Les chercheurs pensent que ce phénomène est lié à notre capacité à réagir au danger, une mauvaise odeur étant plus susceptible d’annoncer une mauvaise nouvelle qu’une bonne odeur.
Selon Okamoto :
L’élucidation du moment et de l’endroit du cerveau où apparaît la perception olfactive nous aide à comprendre le fonctionnement du système olfactif.
Nous pensons également que notre étude a des implications méthodologiques plus larges. Par exemple, on ne savait pas que l’EEG enregistré sur le cuir chevelu nous permettrait d’évaluer la représentation des odeurs à partir de périodes de temps aussi courtes que 100 millisecondes.
Les chercheurs affirment que leur méthode a des implications pour l’étude des maladies neurodégénératives, telles que les maladies de Parkinson et d’Alzheimer, qui comptent souvent la perte de l’odorat ou du goût parmi leurs symptômes.
Ensuite, les chercheurs veulent voir comment leurs données olfactives fonctionnent de concert avec d’autres stimuli sensoriels.
Pour Kato :
Dans notre vie quotidienne, les odeurs sont perçues en même temps que d’autres informations sensorielles comme la vision, et chaque sens influence la perception de l’autre.

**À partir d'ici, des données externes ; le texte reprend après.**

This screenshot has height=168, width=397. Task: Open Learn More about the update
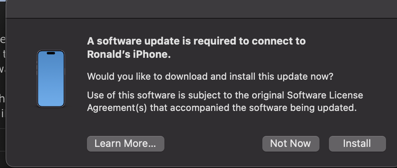pos(125,143)
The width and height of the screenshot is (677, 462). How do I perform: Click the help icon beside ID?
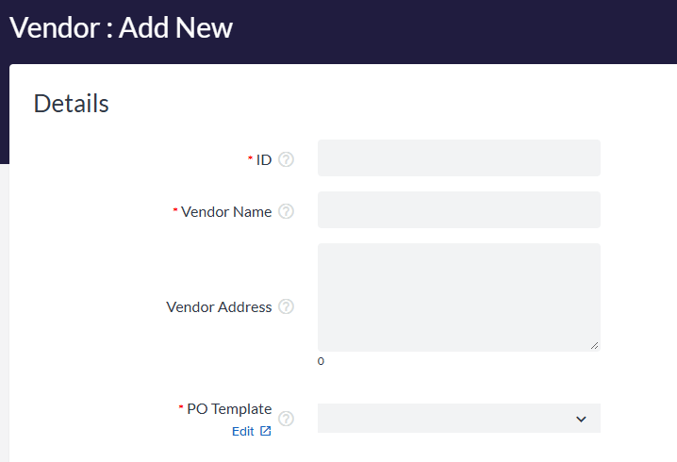pyautogui.click(x=286, y=159)
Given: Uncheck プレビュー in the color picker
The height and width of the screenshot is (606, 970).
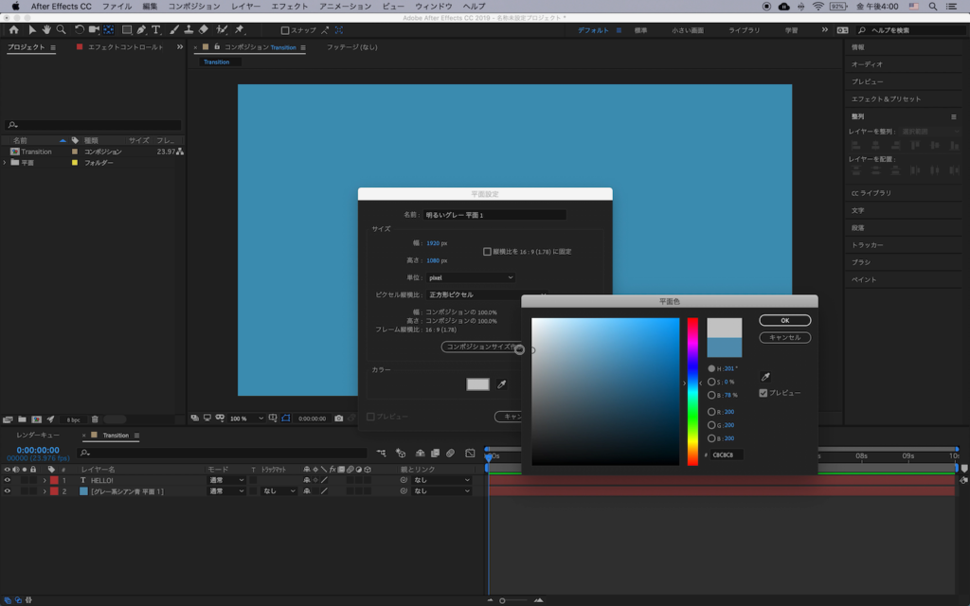Looking at the screenshot, I should click(x=763, y=393).
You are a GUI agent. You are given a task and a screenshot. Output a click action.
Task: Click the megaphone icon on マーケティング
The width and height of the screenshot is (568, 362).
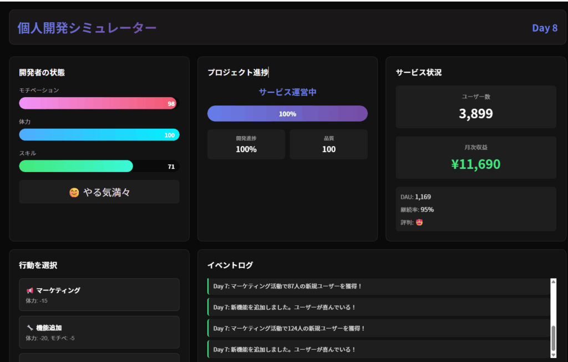pyautogui.click(x=29, y=290)
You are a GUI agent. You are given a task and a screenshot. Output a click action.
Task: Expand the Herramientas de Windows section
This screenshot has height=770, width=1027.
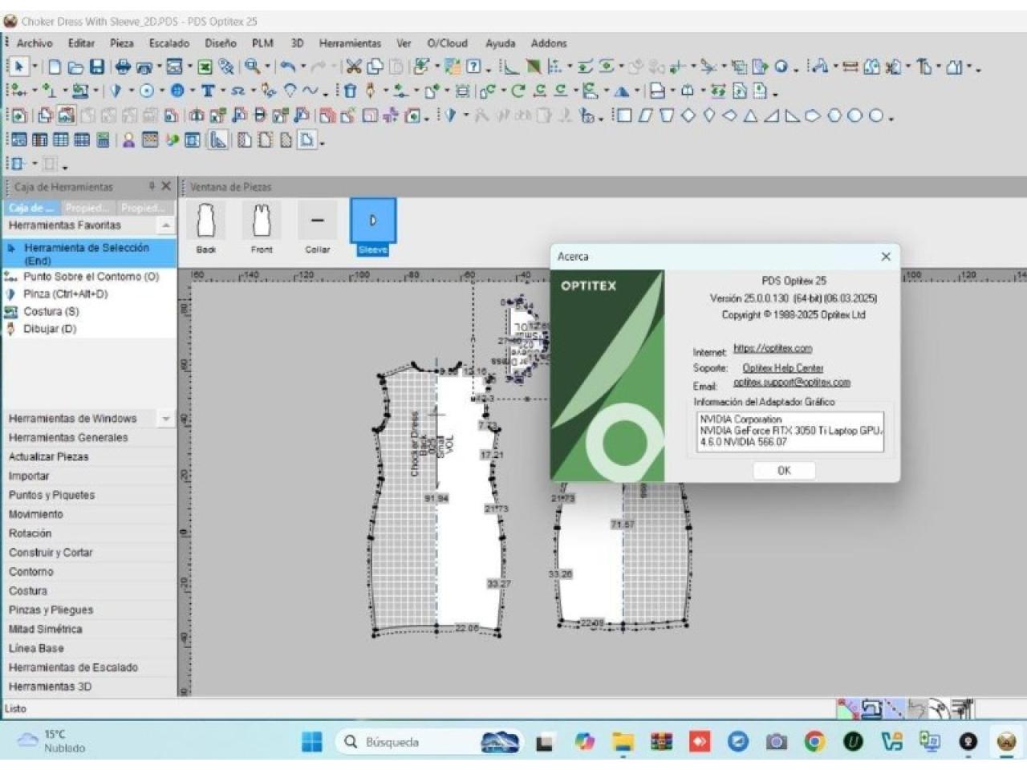[x=165, y=419]
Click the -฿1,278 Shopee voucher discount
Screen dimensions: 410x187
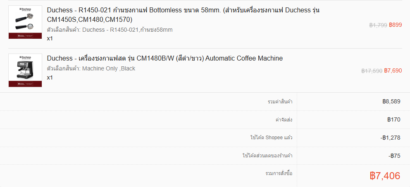[390, 138]
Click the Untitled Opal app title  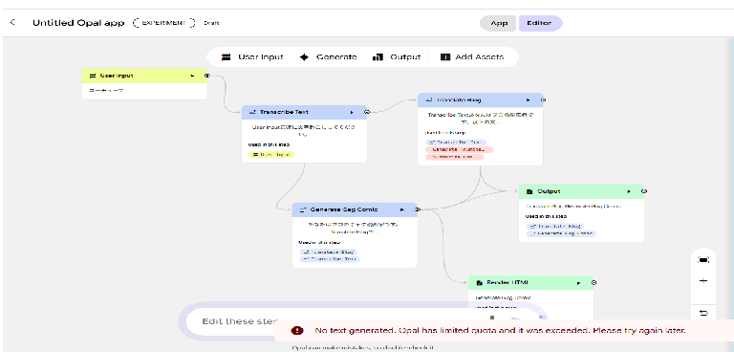coord(78,23)
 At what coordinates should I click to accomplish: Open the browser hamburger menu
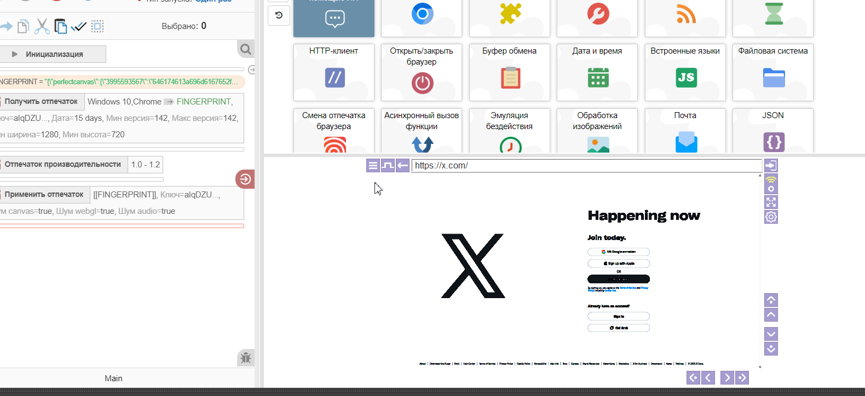[x=373, y=165]
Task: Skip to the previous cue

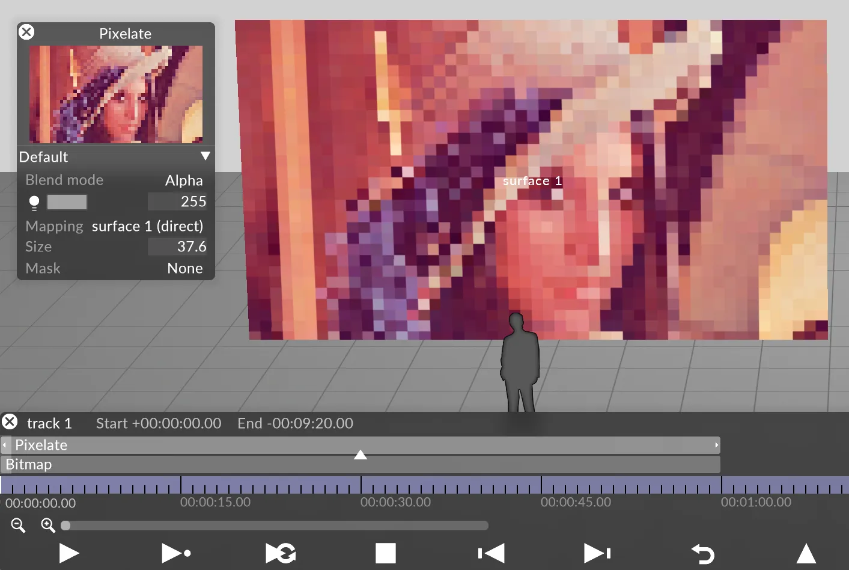Action: click(490, 553)
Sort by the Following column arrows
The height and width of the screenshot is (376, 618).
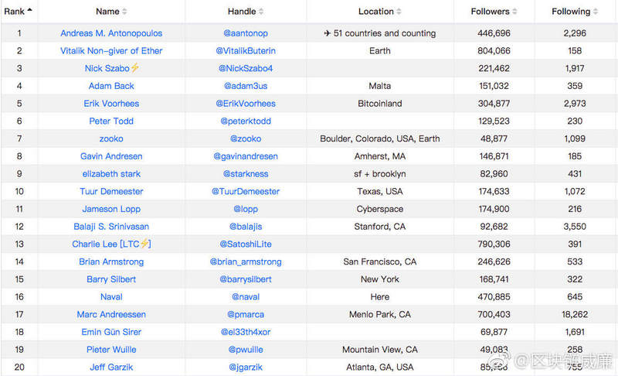point(596,12)
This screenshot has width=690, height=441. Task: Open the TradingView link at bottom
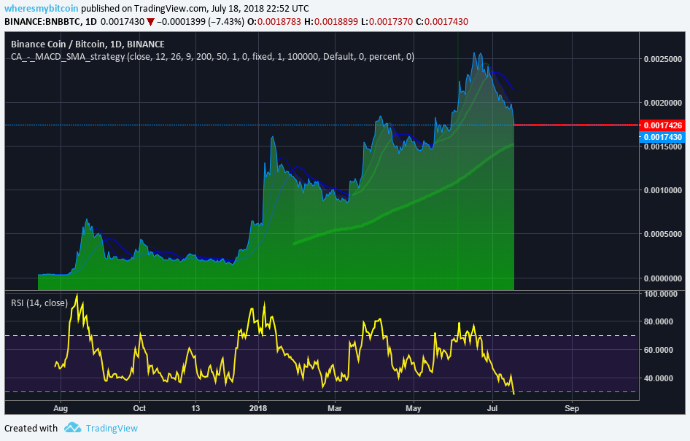click(x=112, y=428)
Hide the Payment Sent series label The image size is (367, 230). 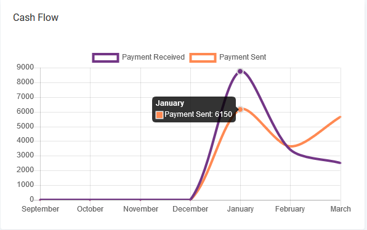click(x=243, y=57)
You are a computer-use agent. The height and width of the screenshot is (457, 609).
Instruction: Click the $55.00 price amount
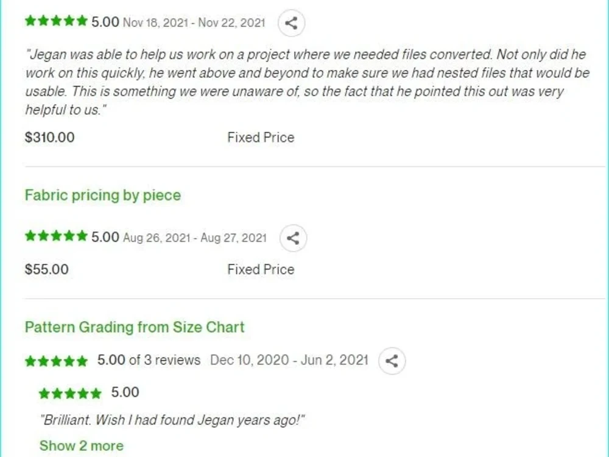pos(47,269)
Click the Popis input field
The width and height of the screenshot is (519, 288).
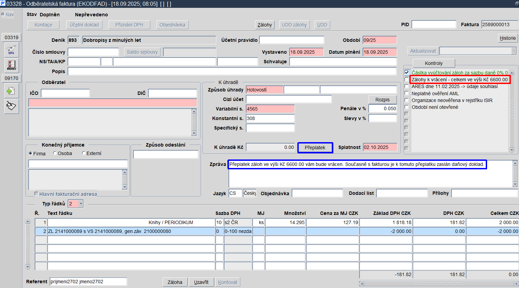(x=232, y=71)
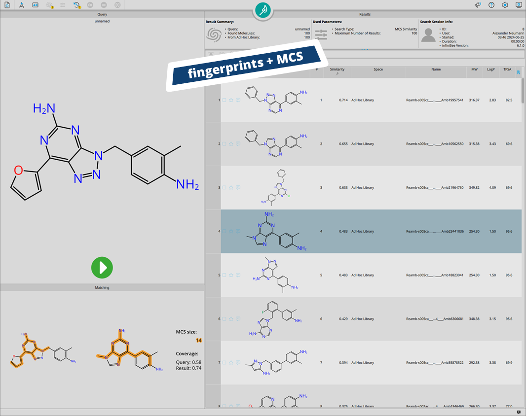Select the Matching panel header
526x416 pixels.
click(102, 287)
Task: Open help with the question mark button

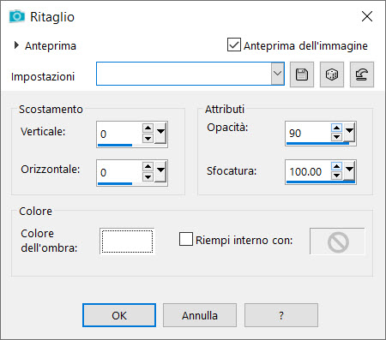Action: pyautogui.click(x=281, y=315)
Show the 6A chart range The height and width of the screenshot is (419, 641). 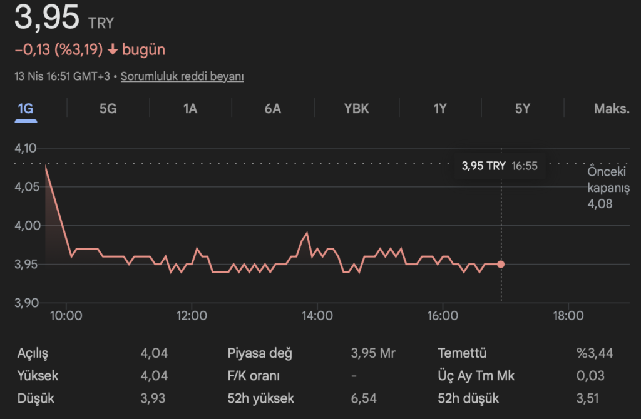273,108
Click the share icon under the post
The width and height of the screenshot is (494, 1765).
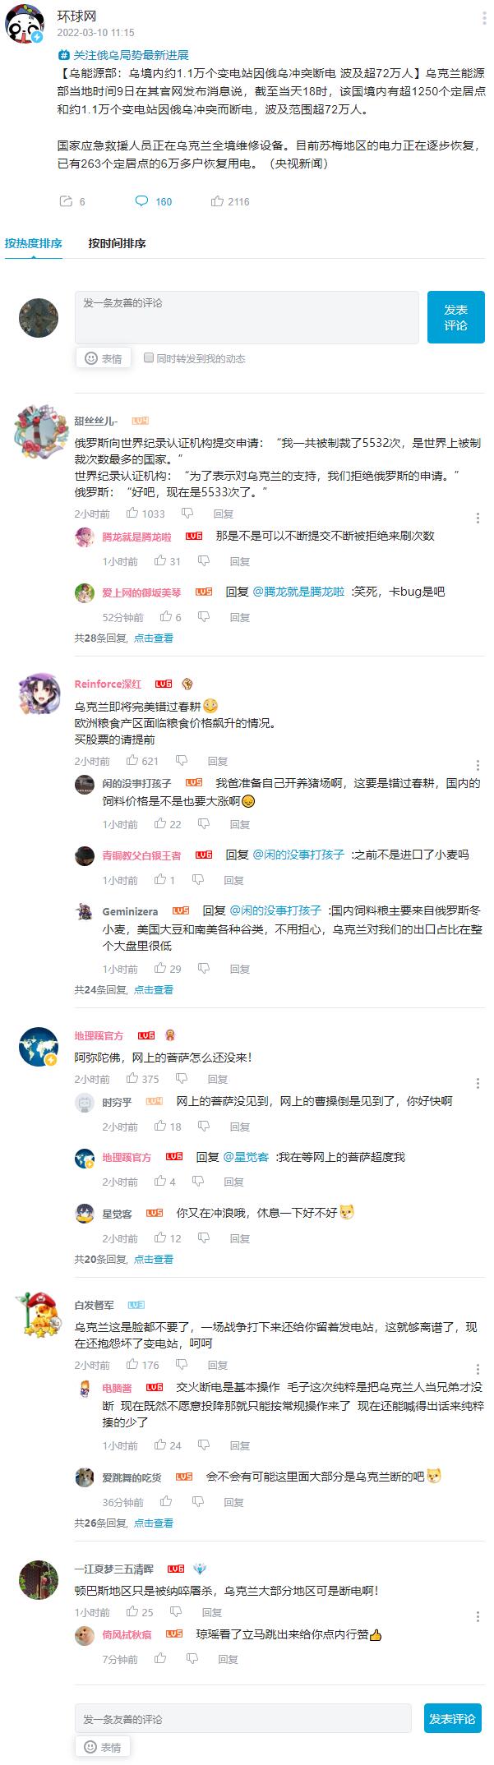pyautogui.click(x=66, y=201)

Bien que nous ayons présenté des stimuli olfactifs seuls dans l’étude actuelle, nous pensons qu’il est important d’analyser l’activité cérébrale dans des conditions plus naturelles, par exemple en présentant des odeurs avec un film.
L’étude publiée dans PNAS : Spatiotemporal dynamics of odor representations in the human brain revealed by EEG decoding et présentée sur le site de l’Université de Tokyo : Seeing how odor is processed in the brain.